The first possibility is to sample artificial data sets, given as 3D analytic functions, like a sphere or the Marschner-Lobb function [11], on a bcc grid. Generally, data sets obtained via voxelization [17] can straightforwardly be generated on a bcc grid. This is especially useful for evaluating the applicability of bcc grids as the frequency content of such data can directly be controlled.
Second, there is of course the possibility to resample data sets on Cartesian grids to a bcc grid. Since this resampling step has to be performed only once when generating the new data set, an arbitrarily good reconstruction kernel (e.g., a rather wide windowed sinc) can be used.

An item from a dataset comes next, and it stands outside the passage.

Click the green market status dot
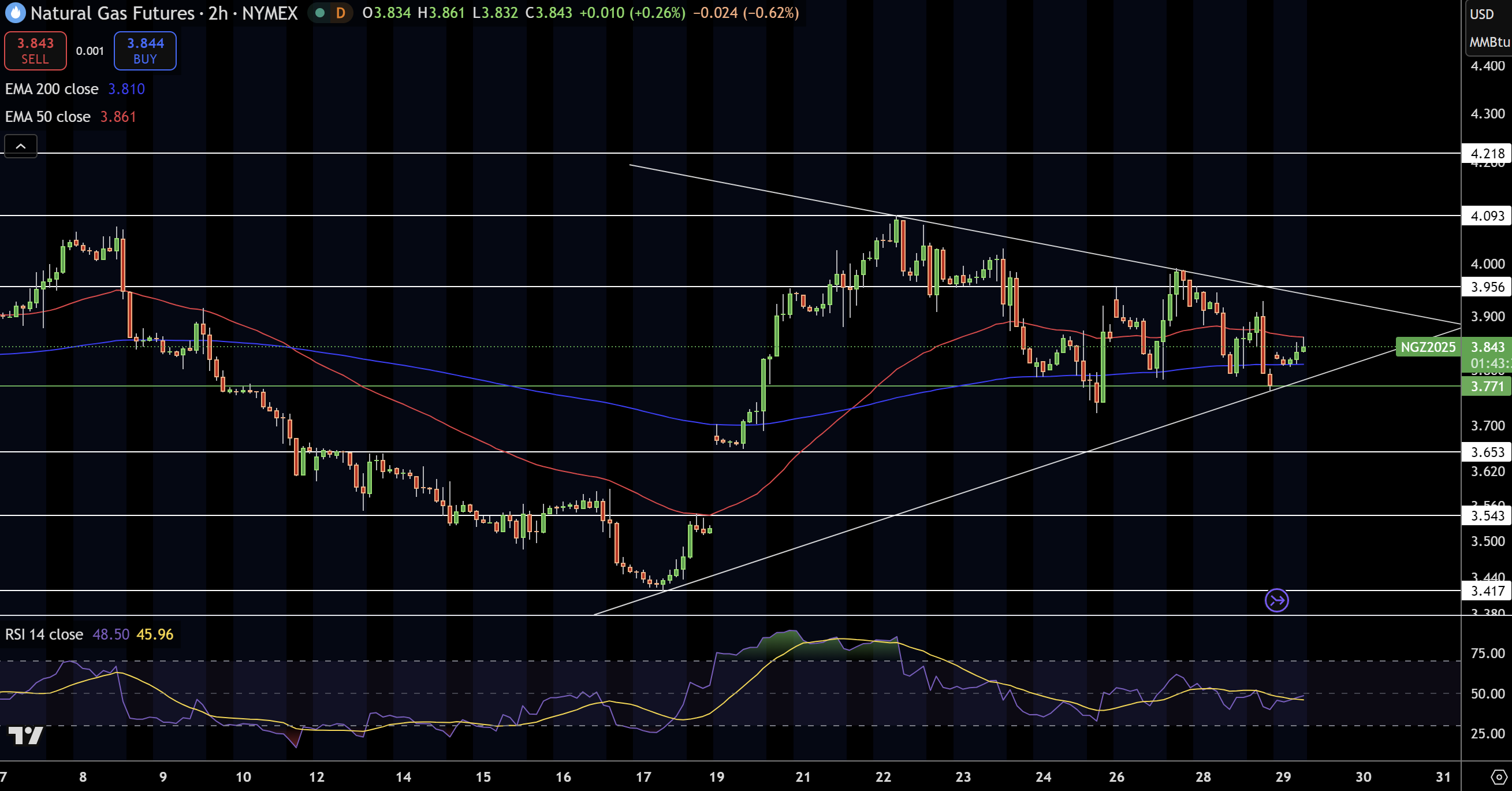(320, 13)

The third and most interesting possibility is to take raw data from modalities like CT or MRI and directly generate bcc grid data sets from them. Raw data from tomography data sets (CT, PET, SPECT) is typically given by many 2D or 1D projections. Hence adapting the reconstruction algorithm for bcc grids has the potential of speeding up these typically very costly operations by almost 30%. Likewise image data acquired in the frequency domain (e.g. MRI) could be (re)sampled onto an fcc grid. We could easily acquire the samples in the frequency domain on a face centered cubic grid and use a modified inverse FFT to generate a bcc grid data set. That would allow either faster acquisition times or more accurate images when samples are acquired on a bcc grid.